Chief Presidential Secretary for Policy
- In office 21 June 2019 – 29 March 2021
- President: Moon Jae-in
- Preceded by: Kim Soo-hyun
- Succeeded by: Lee Ho-seung

Chairperson of Fair Trade Commission
- In office 13 June 2017 – 21 June 2019
- President: Moon Jae-in
- Prime Minister: Lee Nak-yon
- Preceded by: Chung Jae-chan
- Succeeded by: Joh Sung-wook

Personal details
- Born: 21 November 1962 (age 63) now-Gumi, South Korea
- Alma mater: Seoul National University

= Kim Sang-jo =

South Korean professor of international trade and policy aide

Kim Sang-jo (born 21 November 1962) is a South Korean professor of international trade at Hansung University who served as the top policy aide to President Moon Jae-in and as his first Chairperson of Fair Trade Commission (KFTC).

== Career ==

=== Civil societies ===
Before entering politics, Kim had been very active in civil societies particularly in relation to issues of reforming Chaebol. From 1994 to 2001 he led People's Solidarity for Participatory Democracy (PSPD) and the Chaebol Reform Watchdog and from 1999 to 2001 its Economic Democratization Committee. From 2001 to 2006 he then led its Center for Economic Reform. He continued to lead its Center until 2017 after it became independent from PSPD and changed its name to Solidarity For Economic Reform in 2006. He also led PSPD's Financial Research Centre of Korea from 2015 to 2017.

=== Government roles and political career ===
He also took several governmental positions as a scholar. He was previously an advisor on competition policy to KFTC from 2003 to 2005. Additionally, he was a member of now-Economic, Social and Labor Council from 1997 to 1998 and of the Financial Development Review Committee, an advisory board to now-Ministry of Economy and Finance, from 2000 to 2001.

▸ Entries supplied:
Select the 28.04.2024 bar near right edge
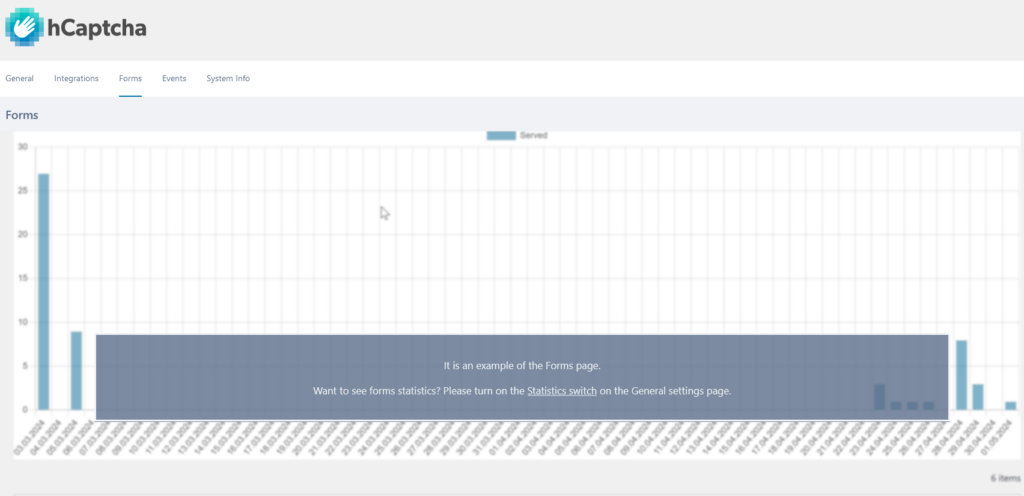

...

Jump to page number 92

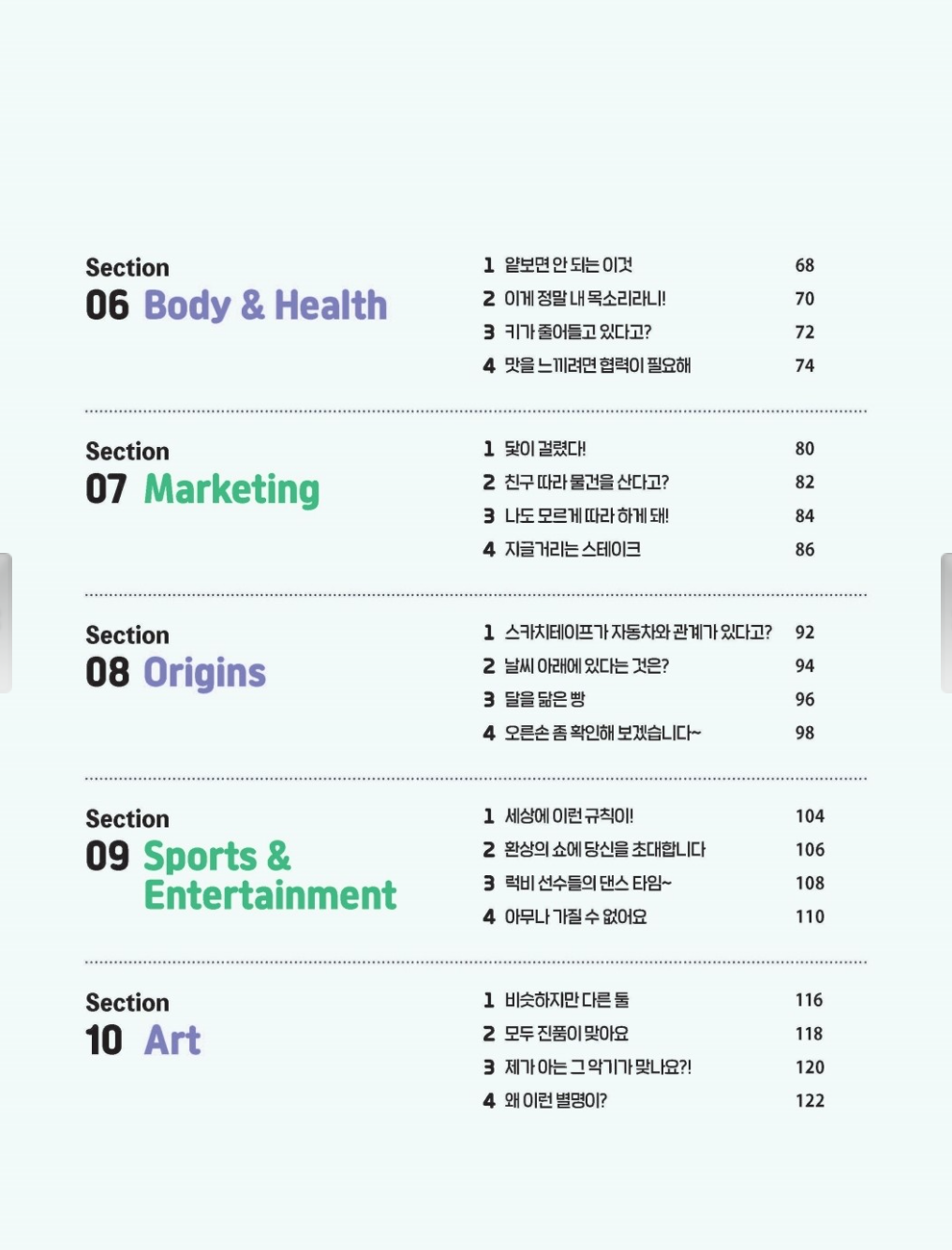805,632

▸ Problem 1:
In the Kim Sang-jo article, in which years was he an advisor on competition policy to KFTC?
▸ Problem 2:
Reproduce the Kim Sang-jo article from "Kim Sang-jo (born" up to and including "2015 to 2017.".
▸ Problem 3:
Take the Kim Sang-jo article further, starting after its last sentence.

▸ Exercise response 1:
From 2003 to 2005.

▸ Exercise response 2:
Kim Sang-jo (born 21 November 1962) is a South Korean professor of international trade at Hansung University who served as the top policy aide to President Moon Jae-in and as his first Chairperson of Fair Trade Commission (KFTC).

== Career ==

=== Civil societies ===
Before entering politics, Kim had been very active in civil societies particularly in relation to issues of reforming Chaebol. From 1994 to 2001 he led People's Solidarity for Participatory Democracy (PSPD) and the Chaebol Reform Watchdog and from 1999 to 2001 its Economic Democratization Committee. From 2001 to 2006 he then led its Center for Economic Reform. He continued to lead its Center until 2017 after it became independent from PSPD and changed its name to Solidarity For Economic Reform in 2006. He also led PSPD's Financial Research Centre of Korea from 2015 to 2017.

▸ Exercise response 3:
Furthermore, Kim joined Moon Jae-in's 2017 presidential campaign as a vice-chair of its New Korea Committee, which formulated Moon's economic visions as its think tank. President Moon nominated and appointed Kim as his anti-trust agency chief upon the beginning of his presidency. During his tenure as the head of KFTC, the organisation solidified its position as a pivotal entity in materialising a Moon's economic vision of "fair economy." In the middle of his fixed, three year term, Kim was reshuffled to be President Moon's top policy aide. On 30 December 2020, President Moon's chief of staff, Noh Young-min, and Kim offered their resignations to Moon. Whilst Noh was replaced by You Young-min, Kim was not due to abundant policy initiatives facing including the third COVID-19 relief package and the virus containment. This makes Kim one of four people who have continued to serve President Moon as cabinet minister or ministerial-level government official since the beginning of Moon's presidency in 2017 along with Hong Nam-ki, Suh Hoon and Kang Kyung-wha as of December 2020.

=== Teaching and academia ===
In 1994 Kim received full tenure at Hansung University and before becoming the head of Fair Trade Commission, he had taught at its Department of International Trade which he previously led as its Dean from 2013 to 2015. When his class was cancelled due to his nomination hearing for KFTC Chairmanship, he held a supplementary lecture on a following day.

Moreover, he is a board member of the Korean Economic Association which he previously assumed from 2009 to 2011. He was a board member of Korea Monetary and Finance Association from 2014 to 2015 and its vice-chairman from 2015 to 2016. Kim was also a visiting scholar at University of Cambridge and University of California, San Diego as well as Yale World Fellow.

== Education ==
Kim earned three degrees in economics from Seoul National University from bachelor in 1985 to master in 1987 and doctorate in 1993.